What this task involves - For this exercise, set down all the records exactly as given.

Start of Record excerpts

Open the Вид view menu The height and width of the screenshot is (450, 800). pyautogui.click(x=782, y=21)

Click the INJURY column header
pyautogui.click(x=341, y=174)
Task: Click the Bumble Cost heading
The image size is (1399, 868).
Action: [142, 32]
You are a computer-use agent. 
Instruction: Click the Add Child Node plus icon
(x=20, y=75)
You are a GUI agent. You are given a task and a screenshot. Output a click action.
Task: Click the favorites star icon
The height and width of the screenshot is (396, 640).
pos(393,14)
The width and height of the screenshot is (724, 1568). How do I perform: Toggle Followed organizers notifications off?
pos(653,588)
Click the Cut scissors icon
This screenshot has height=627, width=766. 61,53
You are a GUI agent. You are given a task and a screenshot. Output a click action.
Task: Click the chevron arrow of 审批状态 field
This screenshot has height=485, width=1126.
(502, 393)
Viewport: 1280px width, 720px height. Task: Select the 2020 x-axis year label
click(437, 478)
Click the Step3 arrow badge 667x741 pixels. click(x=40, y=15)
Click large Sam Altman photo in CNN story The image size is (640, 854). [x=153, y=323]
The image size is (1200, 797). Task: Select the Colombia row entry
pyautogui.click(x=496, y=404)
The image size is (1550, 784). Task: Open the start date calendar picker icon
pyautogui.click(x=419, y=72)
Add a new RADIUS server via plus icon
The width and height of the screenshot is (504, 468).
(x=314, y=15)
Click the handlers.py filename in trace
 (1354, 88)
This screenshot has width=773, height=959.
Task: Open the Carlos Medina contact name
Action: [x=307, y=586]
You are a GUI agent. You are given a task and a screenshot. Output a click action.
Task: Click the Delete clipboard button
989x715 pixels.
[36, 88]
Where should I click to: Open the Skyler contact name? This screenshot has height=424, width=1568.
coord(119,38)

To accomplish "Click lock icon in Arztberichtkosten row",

End of Record excerpts

Completed task -
Open the Вид view menu The height and width of the screenshot is (450, 800). pyautogui.click(x=782, y=21)

Click the INJURY column header
pyautogui.click(x=341, y=174)
Task: Click the Bumble Cost heading
The image size is (1399, 868).
Action: [142, 32]
You are a computer-use agent. 
Instruction: Click the Add Child Node plus icon
(x=20, y=75)
You are a GUI agent. You are given a task and a screenshot. Output a click action.
Task: Click the favorites star icon
The height and width of the screenshot is (396, 640).
pos(393,14)
The width and height of the screenshot is (724, 1568). How do I perform: Toggle Followed organizers notifications off?
pos(653,588)
Click the Cut scissors icon
This screenshot has height=627, width=766. 61,53
You are a GUI agent. You are given a task and a screenshot. Output a click action.
Task: Click the chevron arrow of 审批状态 field
This screenshot has height=485, width=1126.
(502, 393)
Viewport: 1280px width, 720px height. Task: Select the 2020 x-axis year label
click(437, 478)
Click the Step3 arrow badge 667x741 pixels. click(x=40, y=15)
Click large Sam Altman photo in CNN story The image size is (640, 854). [x=153, y=323]
The image size is (1200, 797). Task: Select the Colombia row entry
pyautogui.click(x=496, y=404)
The image size is (1550, 784). Task: Open the start date calendar picker icon
pyautogui.click(x=419, y=72)
Add a new RADIUS server via plus icon
The width and height of the screenshot is (504, 468).
(x=314, y=15)
Click the handlers.py filename in trace
 (1354, 88)
This screenshot has width=773, height=959.
Task: Open the Carlos Medina contact name
Action: [x=307, y=586]
You are a GUI agent. You are given a task and a screenshot. Output a click action.
Task: Click the Delete clipboard button
989x715 pixels.
[36, 88]
Where should I click to: Open the Skyler contact name? This screenshot has height=424, width=1568.
coord(119,38)

To accomplish "Click lock icon in Arztberichtkosten row",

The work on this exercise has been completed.